Divine Desolation – A Little Historic Palm Springs Architecture

Palm Springs has long been a retreat for those who enjoy the beauty and serenity of the desert. For much of the year the climate is spectacular and even during the summer, which can be scorchingly hot, the balmy desert nights are usually (but not always!) so wonderful they make up for whatever sufferings the days may have brought. Palm Springs and its surrounding environs have had many famous residents and visitors throughout the years from movie stars to captains of industry and even ex-presidents. The area is also home to some great historic architecture and there are number of places that were designed by some very talented and well-known architects. I thought you would enjoy seeing just a few completely random homes, hotels and apartments designed by some very talented practitioners assembled for your enjoyment.

CASA PALMERAS APARTMENTS – PAUL R. WILLIAMS

Paul R. Williams is without a doubt, one of the finest architects Southern California has ever produced. Although not known for his Spanish designs, Williams proved he was equally adept at any architectural style. 1928’s Palmair/Casa Palmeras was one of the legendary architect’s earlier works and exhibits all the charms and well laid-out design characteristics we came to expect from the talented Mr. Williams.

(Mott Studios)

 WALTER MORGAN HOUSE – LA QUINTA – GORDON B. KAUFMANN

While size really does matter, Gordon B. Kaufmann proves there are always exceptions as seen here in this charming one bedroom abode designed for Walter Morgan in La Quinta.

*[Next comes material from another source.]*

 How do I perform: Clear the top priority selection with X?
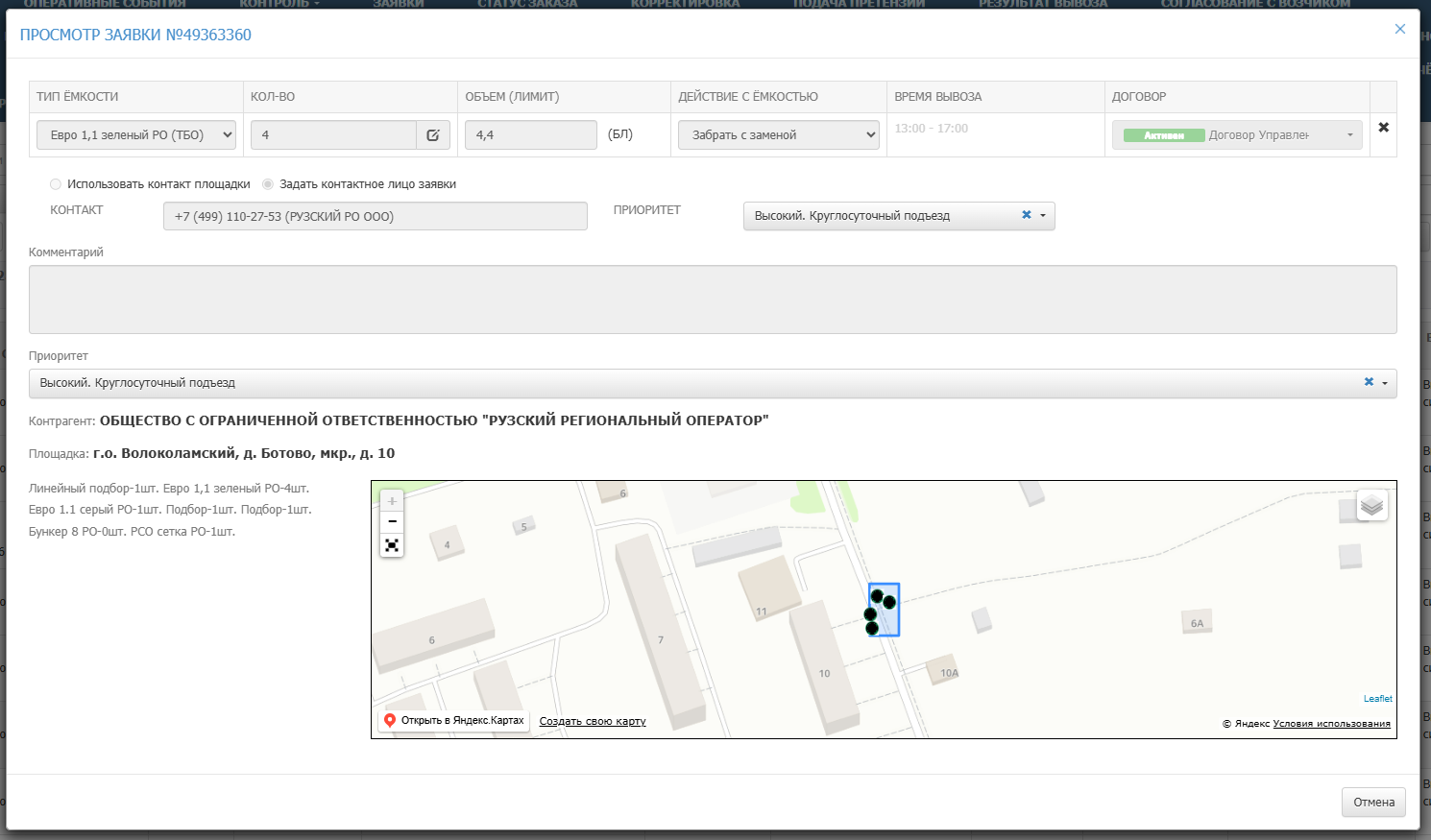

THE OASIS HOTEL – FRANK LLOYD WRIGHT, JR.

Poor Lloyd Wright will forever have to live in the shadow of his famous father, which is unfortunate because he was a very talented architect in his own right. It is interesting to imagine what critics would make of his work if they didn’t have to filter it through the prism of comparisons between the work of father and son. In 1923, Wright designed a small hotel in Palm Springs called the Oasis (completed 1924-5) and I think the design was very exciting and boldly took its place against the stark background of Mt. San Jacinto. The main tower section of the hotel is still there, sort of, but it has been greatly encroached upon and today is in a sad state, hidden away unnoticed right there off Palm Canyon Drive. But it’s still there and as long as it is there is hope for a restoration.

(LAPL)

THE M.J. HARRISON RESIDENCE – VAN PELT & LIND

Garret Van Pelt and George Lind designed a number of residences throughout the Palm Springs area during the 1930’s. One of their most striking designs was the desert hacienda the created for Mr. and Mrs. M.J. Harrison. While the design was ostensibly based on the age old precedents of the Spanish haciendas, the overall effect feels thoroughly modern with the unusual slatted patio roofs creating a distinct look that is anything but old school.

THE EL ENCANTO APARTMENTS – MARSHALL P. WILKINSON

Marshall P. Wilkinson may not be well known today, but was actually a rather competent Hollywood architect who designed homes for some of the elite of Hollywood in the 1920’s and 1930’s. Alan and Sue Carol Ladd, Fred Astaire, Russ Columbo, Douglas Fairbanks, Jr. and Carole Lombard can all be counted as residents of Marshall P. Wilkinson designed homes.

(Mott Studios)

THE ANDREAS CANYON CLUB

Originally an exclusive private club on 1,100 acres around and in spectacular Andreas Canyon, the Andreas Canyon Club was limited to 25 members who according the the venerable Harry Carr were, “a group of old Californians who have rescued this canyon from the tenderfeet who have made a mess and a hodgepodge of the rest.

“The houses in Andreas Canyon are the best note of architecture in the desert. They are built as the Indians build. A quarter of a mile away you would swear not a house was built there so well do they blend into the hills. They stand on little separated headlands looking down a silver arroyo that curves around age old palms.”

The Club House (LAPL)

What a view! What a life!

GUTHRIE HOUSE – VAN PELT & LIND

Another effort by this firm and an example of showing how a fine desert house could be built at relatively low cost.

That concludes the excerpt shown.